One would hope that an adviser would have explained this rather puzzling form of flattery to Augustus, if only for the sake of the Egyptian who displayed it. For a Roman, as we have seen, this bust gives the emperor the rotting flesh of a death-demon, or the woad-smeared face of some Celtic barbarian. But for the Egyptians, this was a peace-offering after the tumultuous years of the Battle of Actium, and the death of Anthony and Cleopatra. The Egyptian priests had accepted Augustus as their new figure of authority, and as such, celebrated him in the same way they had for previous Pharaohs. For them, it was no insult; even their chief god, Osiris, was often portrayed with blue skin.
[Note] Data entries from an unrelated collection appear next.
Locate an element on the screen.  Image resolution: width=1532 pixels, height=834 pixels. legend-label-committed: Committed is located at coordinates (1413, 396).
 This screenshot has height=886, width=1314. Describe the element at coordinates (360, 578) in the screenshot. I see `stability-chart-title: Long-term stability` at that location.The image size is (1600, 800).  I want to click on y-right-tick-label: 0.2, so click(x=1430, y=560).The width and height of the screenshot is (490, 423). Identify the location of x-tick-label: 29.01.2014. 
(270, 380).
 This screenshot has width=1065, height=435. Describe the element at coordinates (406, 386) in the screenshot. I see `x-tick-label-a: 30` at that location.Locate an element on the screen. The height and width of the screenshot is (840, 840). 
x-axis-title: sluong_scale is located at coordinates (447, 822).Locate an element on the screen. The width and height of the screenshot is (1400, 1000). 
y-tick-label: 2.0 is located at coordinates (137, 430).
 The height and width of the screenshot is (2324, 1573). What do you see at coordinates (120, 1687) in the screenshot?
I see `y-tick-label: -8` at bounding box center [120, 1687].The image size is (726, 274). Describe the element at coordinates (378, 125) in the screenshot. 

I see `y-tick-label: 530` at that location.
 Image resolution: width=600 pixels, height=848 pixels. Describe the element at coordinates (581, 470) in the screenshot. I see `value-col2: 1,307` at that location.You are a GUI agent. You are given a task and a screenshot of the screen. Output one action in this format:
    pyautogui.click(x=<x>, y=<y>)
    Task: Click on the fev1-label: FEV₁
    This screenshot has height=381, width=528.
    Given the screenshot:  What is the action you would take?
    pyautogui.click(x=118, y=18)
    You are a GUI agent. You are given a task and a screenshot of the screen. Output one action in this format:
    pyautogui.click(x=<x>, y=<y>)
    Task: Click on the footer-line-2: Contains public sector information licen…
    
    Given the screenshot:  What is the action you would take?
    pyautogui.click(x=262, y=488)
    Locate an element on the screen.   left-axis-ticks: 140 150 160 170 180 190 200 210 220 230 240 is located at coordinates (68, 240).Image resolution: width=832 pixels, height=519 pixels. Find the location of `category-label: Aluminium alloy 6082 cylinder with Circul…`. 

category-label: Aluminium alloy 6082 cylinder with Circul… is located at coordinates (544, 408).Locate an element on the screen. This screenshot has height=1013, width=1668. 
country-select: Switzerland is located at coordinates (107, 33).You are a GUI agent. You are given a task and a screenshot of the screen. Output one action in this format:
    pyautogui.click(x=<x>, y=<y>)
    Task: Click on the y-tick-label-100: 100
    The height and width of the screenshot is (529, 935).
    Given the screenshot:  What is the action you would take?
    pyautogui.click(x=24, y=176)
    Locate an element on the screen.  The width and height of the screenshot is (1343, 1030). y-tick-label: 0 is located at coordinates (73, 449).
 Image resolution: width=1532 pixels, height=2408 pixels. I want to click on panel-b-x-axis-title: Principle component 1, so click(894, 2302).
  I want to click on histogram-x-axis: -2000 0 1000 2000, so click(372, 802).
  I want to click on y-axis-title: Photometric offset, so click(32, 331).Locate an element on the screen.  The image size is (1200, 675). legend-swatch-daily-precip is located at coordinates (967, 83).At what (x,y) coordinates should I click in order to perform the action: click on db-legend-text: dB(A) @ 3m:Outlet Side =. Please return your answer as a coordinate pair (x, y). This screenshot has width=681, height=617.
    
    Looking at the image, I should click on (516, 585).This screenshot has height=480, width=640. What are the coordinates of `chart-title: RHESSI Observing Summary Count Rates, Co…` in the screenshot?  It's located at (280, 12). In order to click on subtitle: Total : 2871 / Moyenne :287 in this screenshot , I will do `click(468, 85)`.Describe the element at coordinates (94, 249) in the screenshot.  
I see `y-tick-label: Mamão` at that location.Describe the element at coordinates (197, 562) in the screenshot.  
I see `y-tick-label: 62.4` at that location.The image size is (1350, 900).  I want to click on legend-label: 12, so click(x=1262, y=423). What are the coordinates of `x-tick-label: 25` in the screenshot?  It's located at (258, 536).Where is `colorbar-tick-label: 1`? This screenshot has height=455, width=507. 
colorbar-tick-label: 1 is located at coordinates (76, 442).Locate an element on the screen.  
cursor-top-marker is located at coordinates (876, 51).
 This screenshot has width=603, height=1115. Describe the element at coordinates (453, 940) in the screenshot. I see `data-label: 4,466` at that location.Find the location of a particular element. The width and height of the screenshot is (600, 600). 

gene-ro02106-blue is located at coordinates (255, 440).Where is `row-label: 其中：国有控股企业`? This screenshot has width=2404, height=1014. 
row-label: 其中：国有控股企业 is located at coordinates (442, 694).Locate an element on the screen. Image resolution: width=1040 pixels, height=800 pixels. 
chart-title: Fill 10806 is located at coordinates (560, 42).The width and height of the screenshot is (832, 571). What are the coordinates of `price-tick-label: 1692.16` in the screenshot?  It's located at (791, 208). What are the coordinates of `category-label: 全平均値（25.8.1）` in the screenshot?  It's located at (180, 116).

By just looking at the example of blue, this case study has demonstrated that by investigating the Roman understanding of colour we can discover information about an object that would otherwise remain unfamiliar. We can also see that that there is far more to be seen and understood about the society that the Romans lived in, if we accept and embrace the fact that their world was at least as colourful as our own. Only an estimated 14% of the population were literate, so colour was a far better medium through which to spread the ideas of Augustan rule. Their art was full of meanings and associations, not only through the colour blue, but through every part of the spectrum. These colours could influence the way they thought about the art in front of them, and by seeing the Roman world in colour, and not monochrome, we can see far more of their culture than if we assume that they were colour-blind.